---- 本文

ところで、制御器21は、中央制御部6aから入力されたガイド波送信指令に基づいて、A/D変換器5にトリガ信号を出力している。A/D変換器5は、このトリガ信号に基づいて、アナログ信号である第1及び第2受信信号をディジタル信号に変換する処理を開始し、受信アンプ26から入力された第1及び第2受信信号をディジタル信号に変換する。A/D変換器5は、ディジタル変換した第1及び第2受信信号をコンピュータ6の信号処理部6bに出力する。A/D変換器5から入力された第1及び第2受信信号は、コンピュータ6内のメモリ等の記憶装置(図示せず)に記憶される。
次に、中央制御部6aは、第1探触子列1と第2探触子列2の両方から受信信号が入力されたか否かを判定する(S104)。中央制御部6aは、記憶装置内に記憶された受信信号の入力情報に基づいて、第1受信信号と第2受信信号の両方が入力されているか否かを判定する。この判定結果が「YES」であれば次の処理(S105)を実行し、その判定結果が「NO」であればS101からの処理を再度実行する。S101〜S104の処理により、信号処理部6bには、第1及び第2波探触子列1,2の両方から出力された第1及び第2受信信号のディジタル信号が入力される。このように入力される第1及び第2受信信号は、同じ反射源(例えば、配管9の管端部9aまたは減肉部9b)からの反射信号となる。
なお、本実施の形態では、2つの探触子列1,2に対して受信アンプ26が1つしかないので、S104の判定処理を行うものとしている。しかし、2つの探触子列1,2に対して個別の受信アンプを用意できる場合にはS104は省略することができる。
第1受信信号と第2受信信号の両方が入力されていることが判定されると、信号処理部6bは第1受信信号と第2受信信号の合成処理を行う(S105)。ここで、第1受信信号と第2受信信号の合成処理の一例を図7を用いて説明する。
図7は、第1及び第2探触子1,2で受信した受信信号S1,S2の波形データと、合成信号S0p,S0mの波形データを示す図である。
この図において、図7(a)は第1探触子列1によって受信された第1受信信号S1の波形データを示し、図7(b)は第2探触子列2によって受信された第2受信信号S2の波形データを示している。

--------

> _課題_
本文の「次に、中央制御部6aは、第1」から「の波形データを示す図である。」までを、終わりの語句も含めて一字一句そのまま書き写しなさい。 このあとに続く行は、この作業では使いません。

---- データ一覧

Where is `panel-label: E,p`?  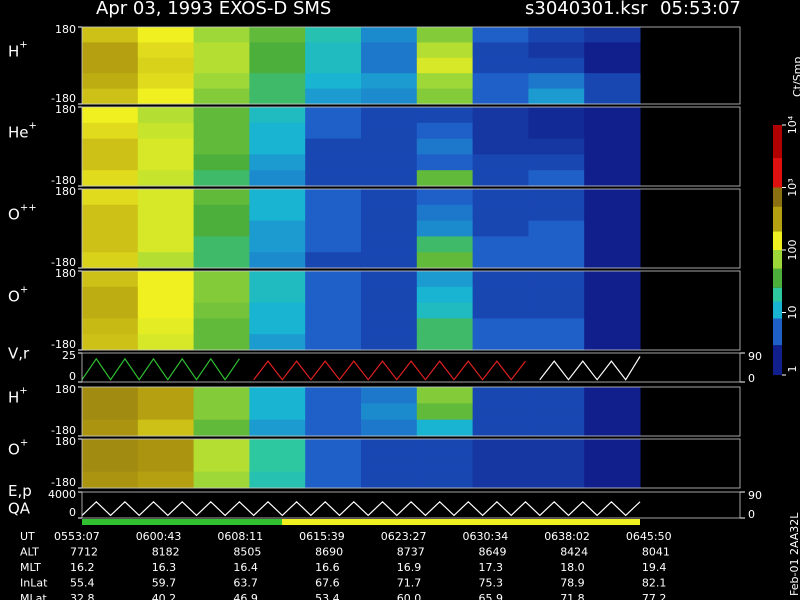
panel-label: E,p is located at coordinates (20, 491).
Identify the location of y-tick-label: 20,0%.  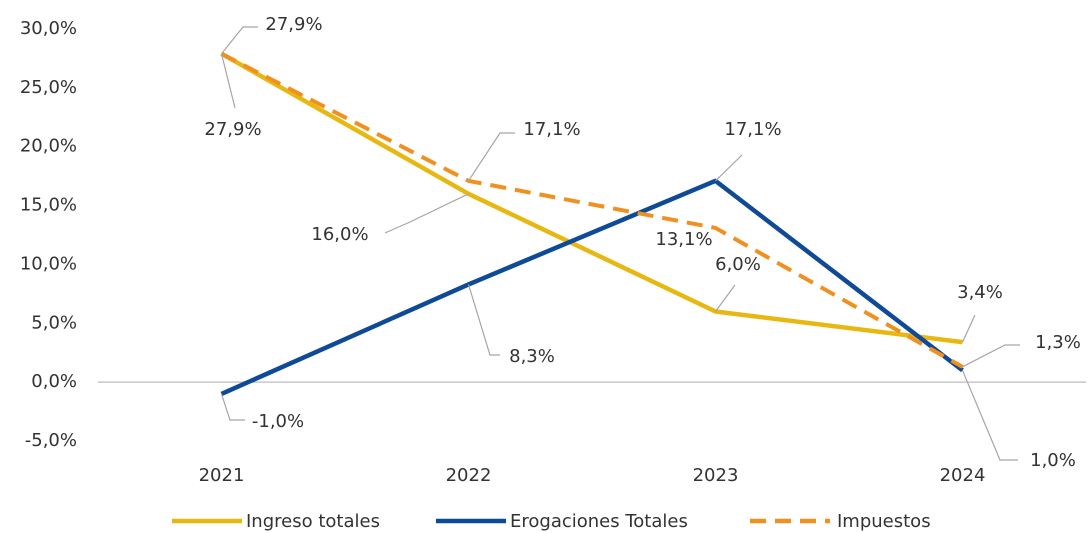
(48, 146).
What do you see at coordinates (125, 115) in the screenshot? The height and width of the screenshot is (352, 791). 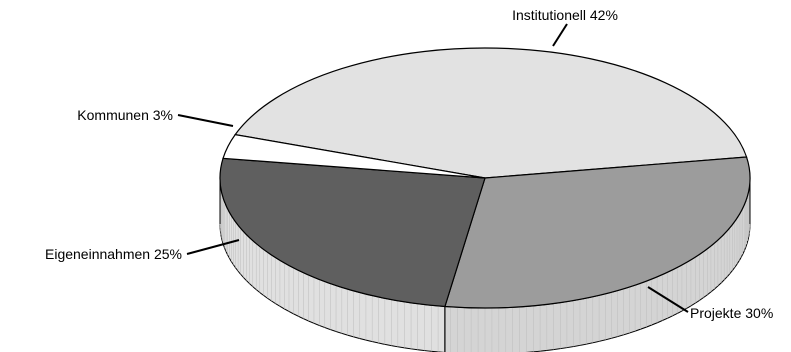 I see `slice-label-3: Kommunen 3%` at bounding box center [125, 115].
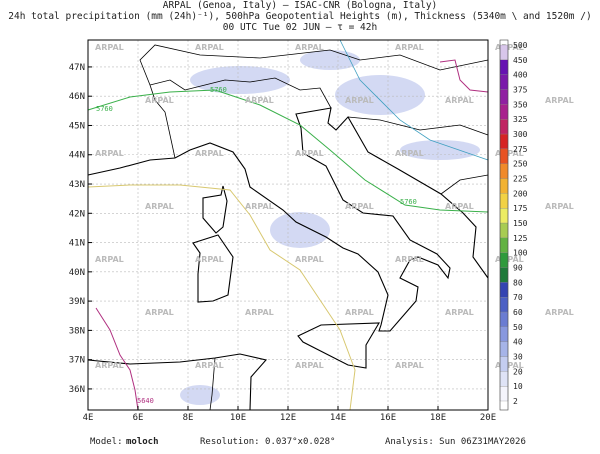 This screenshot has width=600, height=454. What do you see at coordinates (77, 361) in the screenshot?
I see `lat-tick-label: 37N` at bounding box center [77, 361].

--------

> _解答欄_
次に、中央制御部6aは、第1探触子列1と第2探触子列2の両方から受信信号が入力されたか否かを判定する(S104)。中央制御部6aは、記憶装置内に記憶された受信信号の入力情報に基づいて、第1受信信号と第2受信信号の両方が入力されているか否かを判定する。この判定結果が「YES」であれば次の処理(S105)を実行し、その判定結果が「NO」であればS101からの処理を再度実行する。S101〜S104の処理により、信号処理部6bには、第1及び第2波探触子列1,2の両方から出力された第1及び第2受信信号のディジタル信号が入力される。このように入力される第1及び第2受信信号は、同じ反射源(例えば、配管9の管端部9aまたは減肉部9b)からの反射信号となる。
なお、本実施の形態では、2つの探触子列1,2に対して受信アンプ26が1つしかないので、S104の判定処理を行うものとしている。しかし、2つの探触子列1,2に対して個別の受信アンプを用意できる場合にはS104は省略することができる。
第1受信信号と第2受信信号の両方が入力されていることが判定されると、信号処理部6bは第1受信信号と第2受信信号の合成処理を行う(S105)。ここで、第1受信信号と第2受信信号の合成処理の一例を図7を用いて説明する。
図7は、第1及び第2探触子1,2で受信した受信信号S1,S2の波形データと、合成信号S0p,S0mの波形データを示す図である。